If you mean that you choose a different volume for output than your input volume then that is not a workaround but that is how the module is intended to be used. If you use a different input and output volume and you still see some drift then take a screen capture video (or take a screenshot and describe every click you make).
Your coronary rendering looks very nice!
To everyone who is following this topic but may have missed the other topic about ambient shadows: check it out here.
It should be available in the Slicer Preview Release soon (hopefully within a couple of days).
When I go into Lights and select View1.
There is an immediate change.
As you say, this is Default, …
Is there a way to get back to the state before I activated the Lights Module? Not sure if that is the intended behavior?
Alsi, I’m not sure if one needs to turn off the “Sand Box Light” or “Default” is not the ““Default””.
Modules in Sandbox extension are experimental, for making features available for early testing before the final feature is developed and integrated into Slicer core. When we implement lighting editing feature in Slicer core then we’ll always explicitly set the lights and provide saving/restoring of light configurations. However, we will not implement these in the Sandbox.
The changes in lights are not persistent, so if you want to reset to the VTK default then you can save the scene, restart Slicer, and load the scene. If you frequently want to go back to the default VTK lighting then you can check in VTK where the default light is placed and add lighting preset button corresponding to that. I guess it is just a single head light. You should be able to find it in the VTK source code or ask on the VTK forum.
Is it possible to apply normal maps to 3D models? I’d like to use it for bone models to make them look more realistic
I’ve seen this method (Slicer: vtkMRMLDisplayNode Class Reference) exists but probably is for color textures not normal textures
You can access the VTK actors and set normal texture (and base color texture, ORM texture, anisotropy texture, emissive texture, coat normal texture, etc.). If you find it useful then you could add a pull request that exposes additional textures via the MRML node API.
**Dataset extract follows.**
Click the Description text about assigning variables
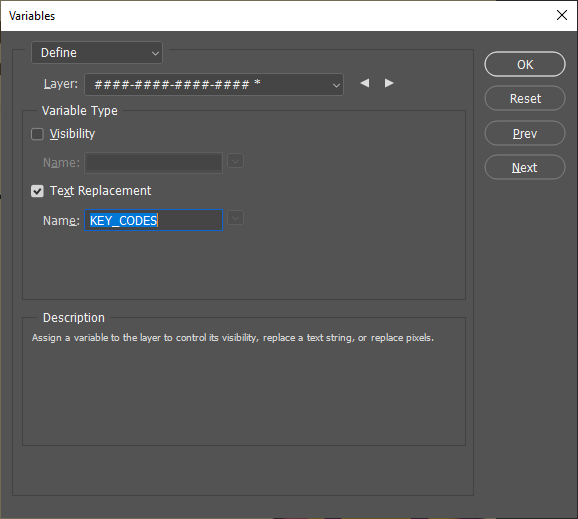Image resolution: width=578 pixels, height=519 pixels. coord(233,338)
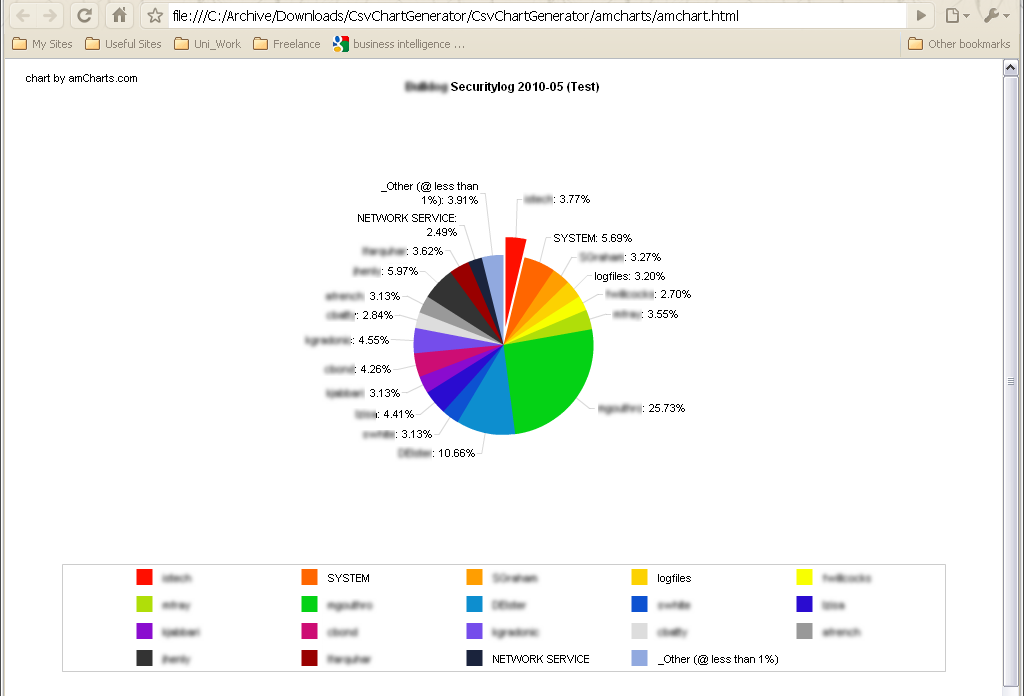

I’d like to achieve something like this:
This did not work for me:
modelNode = slicer.util.getNode("tibia")
threeDViewWidget = slicer.app.layoutManager().threeDWidget(0)
modelDisplayableManager = threeDViewWidget.threeDView().displayableManagerByClassName("vtkMRMLModelDisplayableManager")
actor=modelDisplayableManager.GetActorByID(modelNode.GetDisplayNode().GetID())
property=actor.GetProperty()
property.SetInterpolationToPBR()
property.SetMetallic(0.5)
property.SetRoughness(0.5)
property.SetColor(0.5,0.5,0.9)
import os
normalMapPath = os.path.join(downloadPath,'normalMap.png')
normalTexReader = vtk.vtkPNGReader()
normalTexReader.SetFileName(normalMapPath)
normalTex = vtk.vtkTexture()
normalTex.InterpolateOn()
normalTex.SetInputConnection(normalTexReader.GetOutputPort())
normalTex.Update()
property.SetNormalTexture(normalTex);
slicer.util.forceRenderAllViews()
You need to enable image-based lighting and maybe set up some more complex light set than the default single light.
Also make sure to add texture coordinates. You can start from a VTK example to make sure you don’t miss anything important.
As far as I understood with my search today, I’ll never be able to use normal map textures since the PolyDatas I use are not parametric surfaces and I cannot calculate the uv coordinates.
I got another way to create a tiled like paint effect on the surface using pointScalars. See below
For bones it may be useful enough? I’m not sure it looks good or not
VTK has several filters that automatically compute texture coordinates for any polydata. For long bones cylindrical mapping should work well.